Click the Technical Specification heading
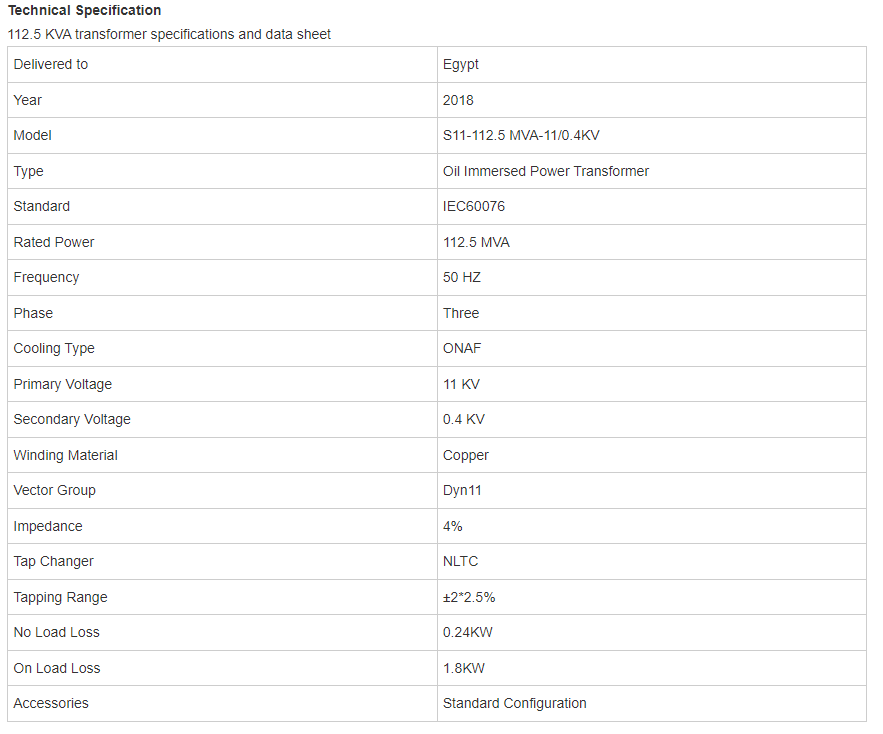Screen dimensions: 883x734 [84, 10]
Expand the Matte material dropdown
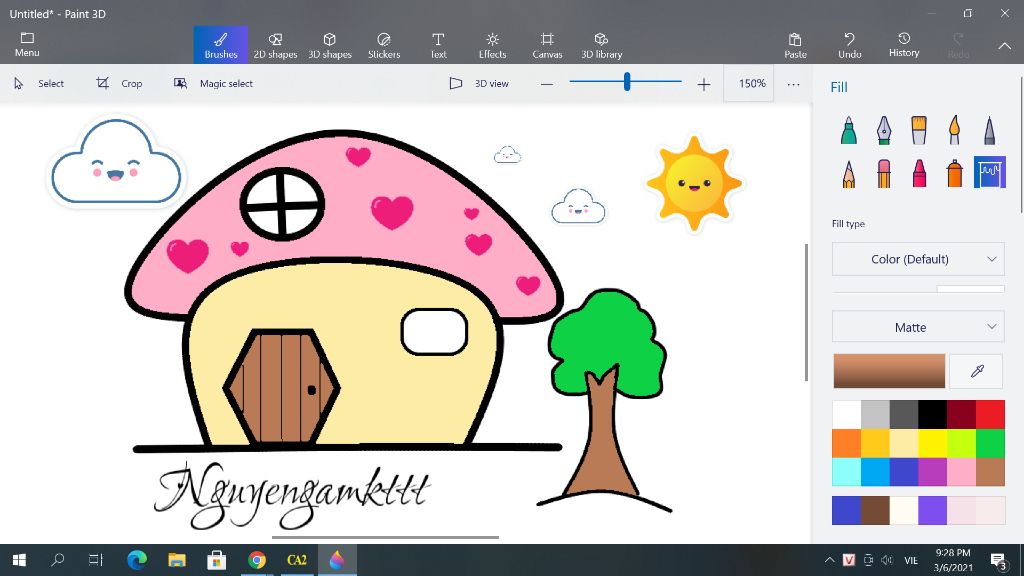 click(x=918, y=327)
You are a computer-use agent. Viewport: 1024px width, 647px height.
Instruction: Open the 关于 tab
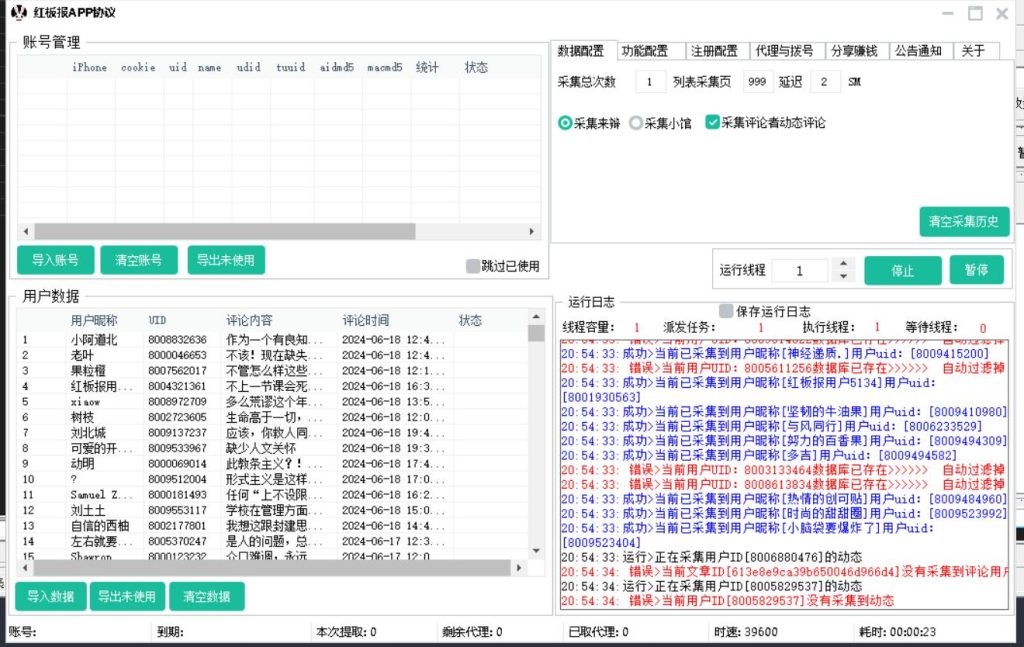[x=974, y=51]
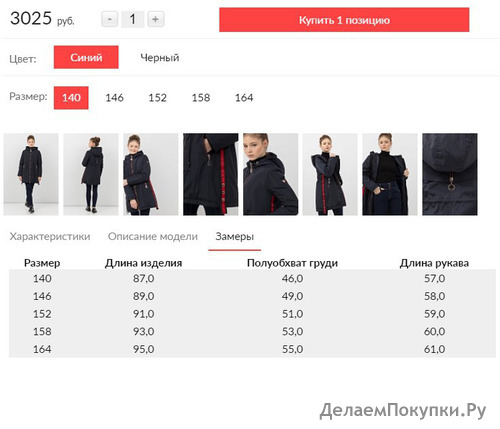Image resolution: width=500 pixels, height=429 pixels.
Task: Choose size 140
Action: pos(71,98)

☆ ☆ ☆ ☆ ☆ ☆ ☆

• _WHAT YOU NEED TO DO_: Reproduce each entry word for word and cut the images.

• _RESULT OF THE TASK_:
Click the Technical Specification heading
Screen dimensions: 883x734 [84, 10]
Expand the Matte material dropdown
 click(x=918, y=327)
You are a computer-use agent. Viewport: 1024px width, 647px height.
Instruction: Open the 关于 tab
[x=974, y=51]
Image resolution: width=500 pixels, height=429 pixels.
Task: Choose size 140
Action: pos(71,98)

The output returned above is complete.